Colorimetric aptasensor for the detection of mercury based on signal intensification by rolling circle amplification.

Abstract

Techniques that are sensitive to detect mercury ion (Hg2+) are very important, due to its serious threat to public health and food security. In this work, a colorimetric aptasensor was fabricated for the detection of Hg2+ based on rolling circle amplification (RCA). The aptamer was immobilized onto the microplate and hybridized with its complementary strand (cDNA1) which linked with a primer for triggering the RCA reaction of circular template. The successfully RCA process led to the formation of long ssDNA chains on the microplate, which created many hybridized DNA fragments for bio-cDNA2. The tagged amount of horseradish peroxidase (HRP) was enhanced through the avidin/biotin binding between avi-HRP and bio-cDNA2. In the addition of TMB-H2O2, HRP was catalyzed and generated an optical signal.

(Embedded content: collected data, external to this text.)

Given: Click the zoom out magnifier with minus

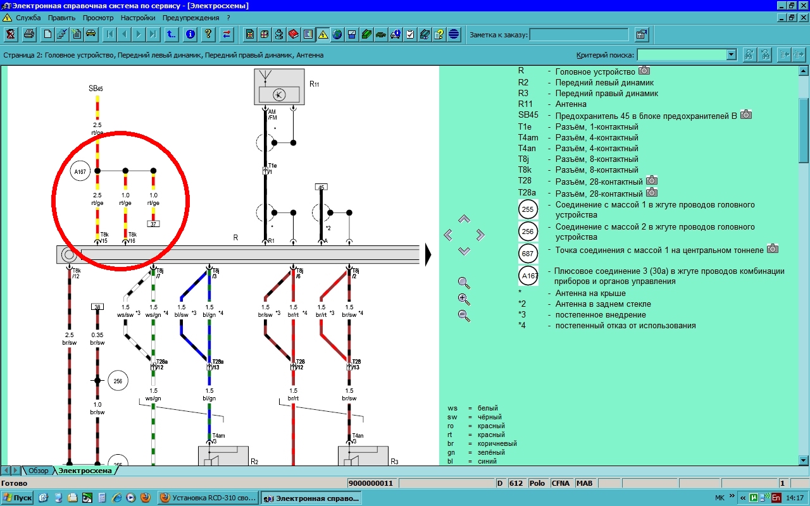Looking at the screenshot, I should (x=464, y=316).
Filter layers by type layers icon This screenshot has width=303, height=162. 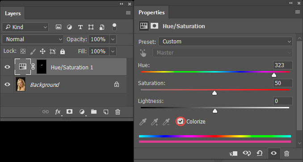point(80,27)

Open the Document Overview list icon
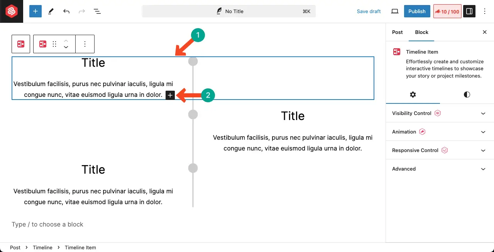pyautogui.click(x=97, y=11)
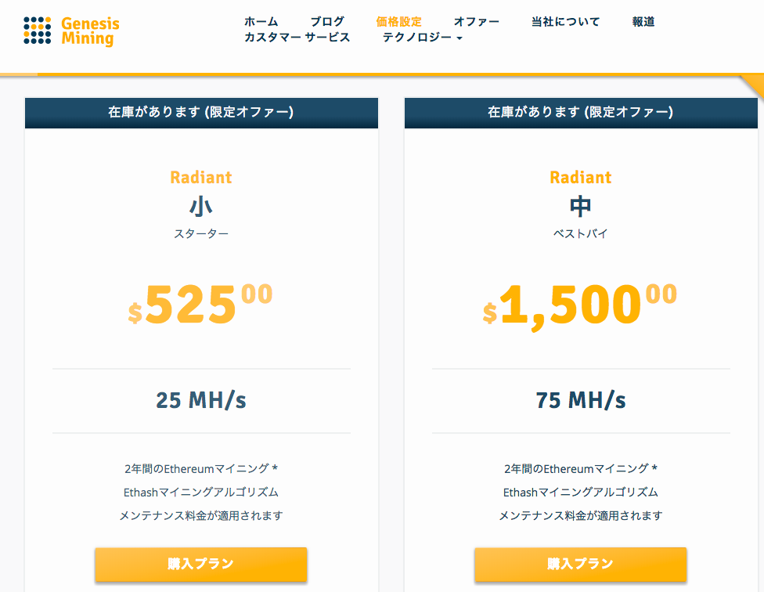This screenshot has width=764, height=592.
Task: Open the カスタマー サービス link
Action: point(297,37)
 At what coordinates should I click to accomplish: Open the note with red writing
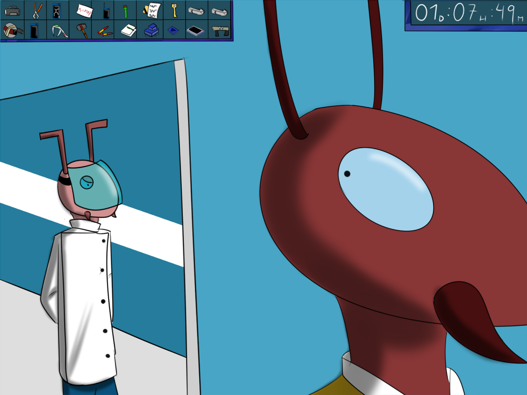84,10
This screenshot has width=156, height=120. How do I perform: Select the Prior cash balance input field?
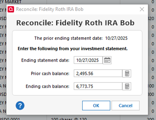click(x=98, y=74)
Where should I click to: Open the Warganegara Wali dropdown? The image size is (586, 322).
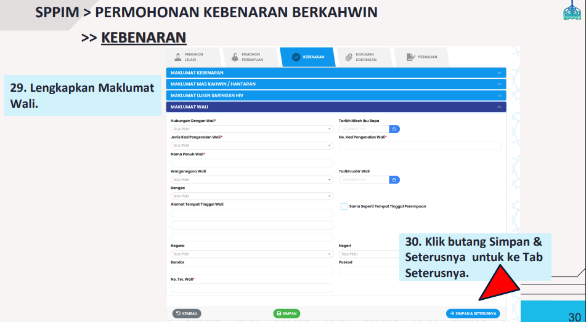pos(252,180)
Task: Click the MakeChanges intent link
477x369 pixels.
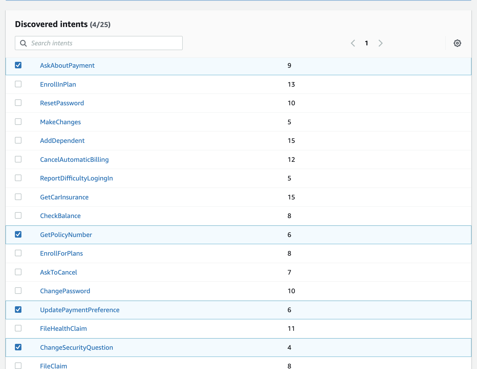Action: tap(60, 122)
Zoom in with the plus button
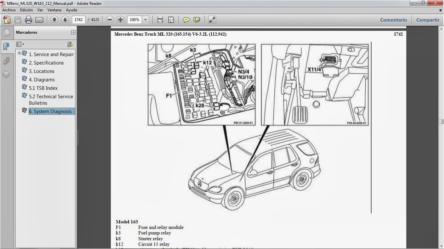This screenshot has width=444, height=249. click(x=121, y=20)
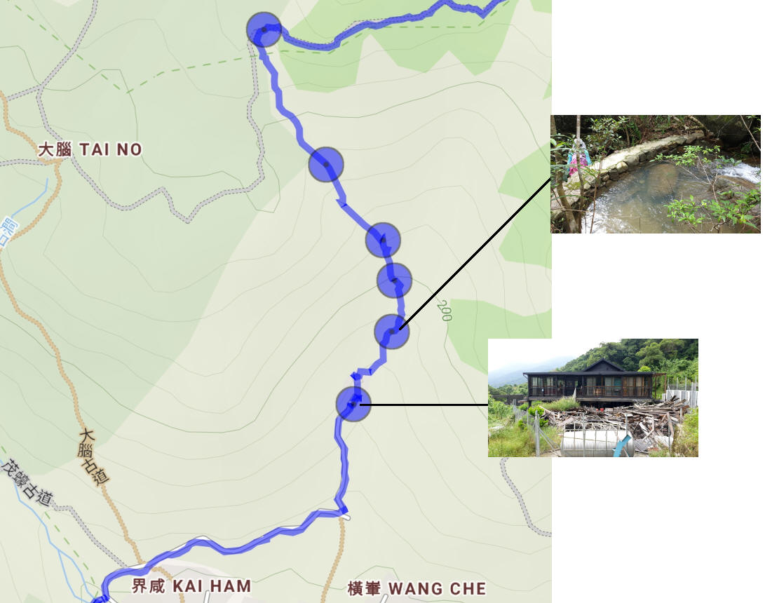The height and width of the screenshot is (603, 765).
Task: Click the 界咸 KAI HAM place label
Action: coord(191,586)
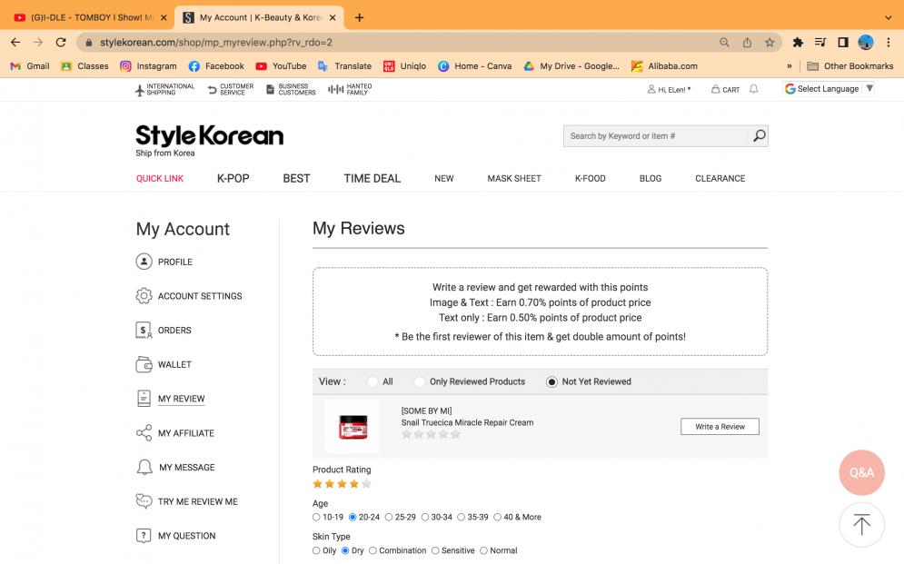
Task: Expand the hidden bookmarks chevron
Action: (790, 66)
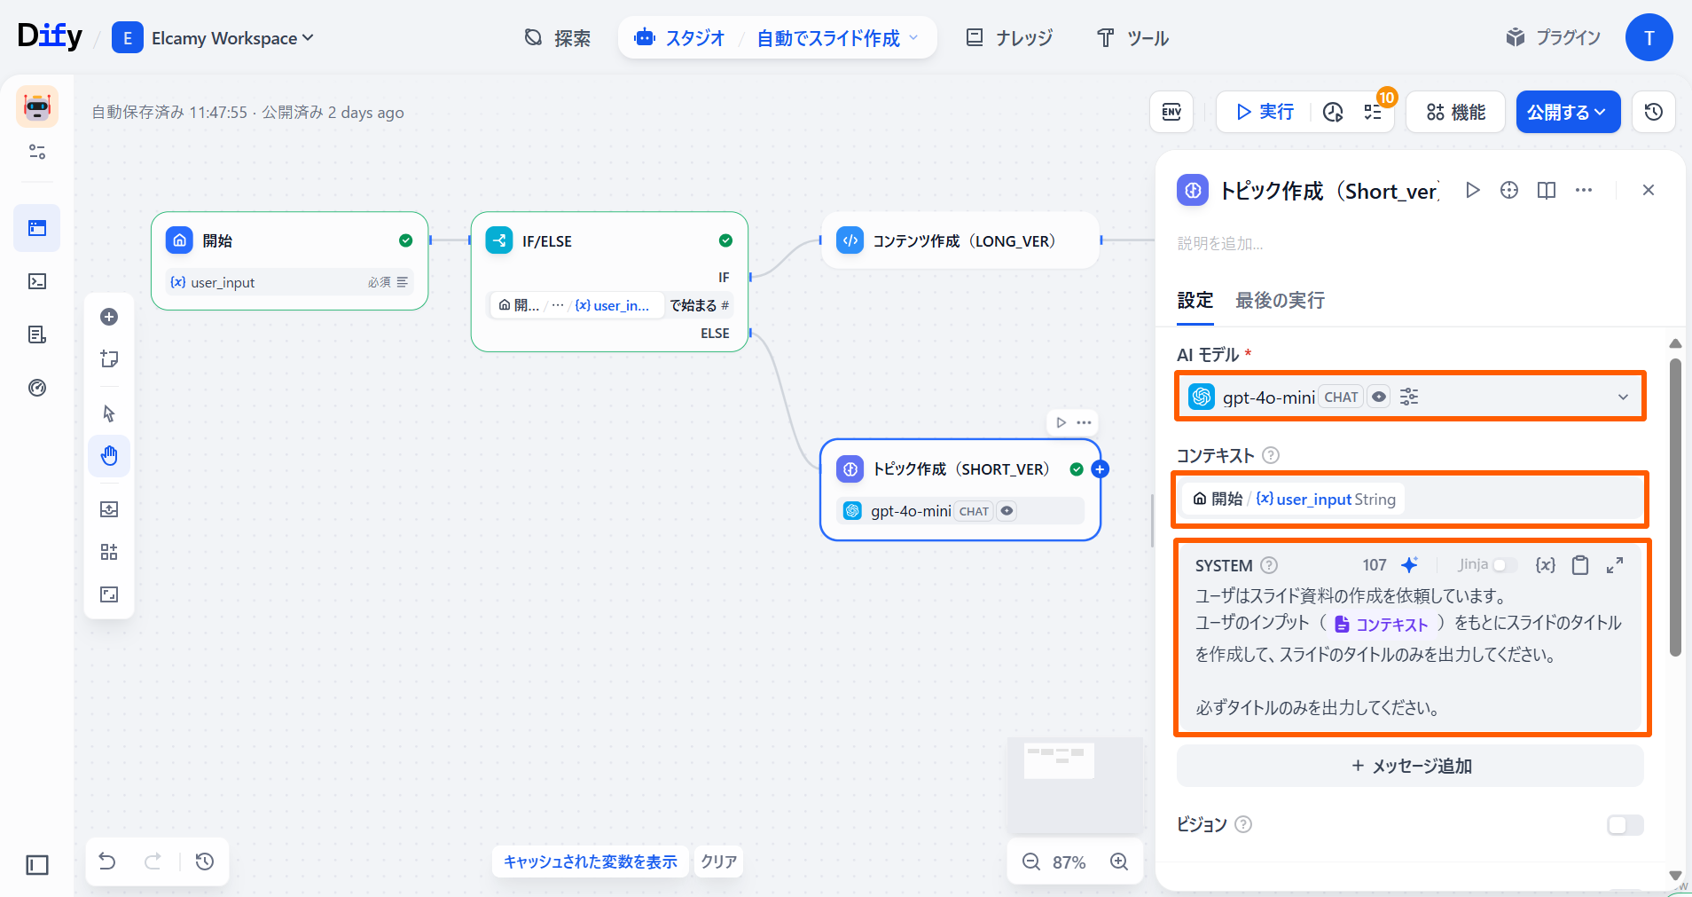
Task: Enable the ビジョン vision toggle
Action: coord(1625,825)
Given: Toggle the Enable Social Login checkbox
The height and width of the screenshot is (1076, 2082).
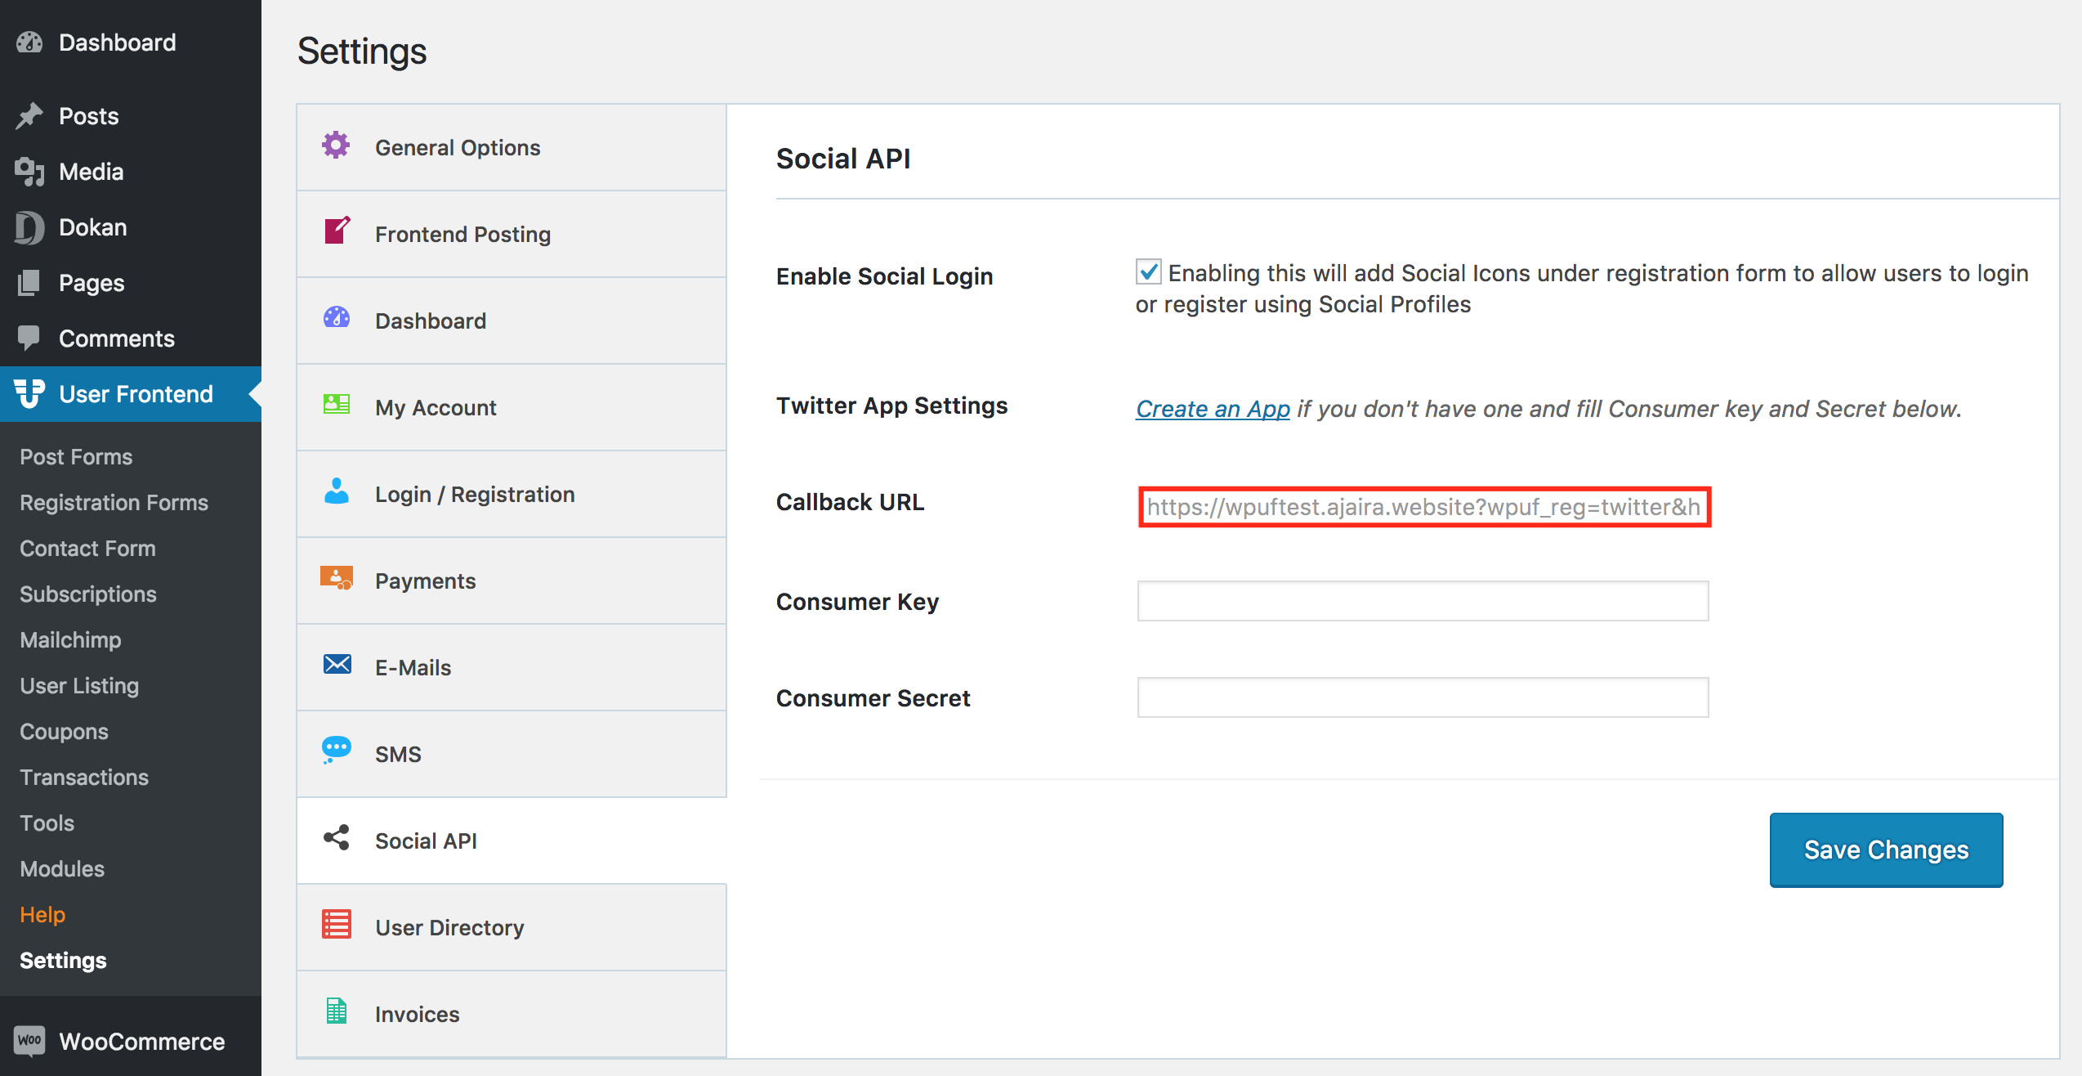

However, in the presence of target, Hg2+ specifically and preferentially bound with aptamer and formed a strong and stable T-Hg2+-T complex, which led to the release of cDNA1 and HRP cluster. Consequently, the optical signal decreased. Our results showed that the limit of detection (LOD) of this system was 1.6 nM with excellent specificity, and that the detection signals were enhanced by up to 18 times under RCA conditions when compared with detections without RCA. This method has been successfully used to detect Hg2+ in water samples with a recovery of 98%-105.74%.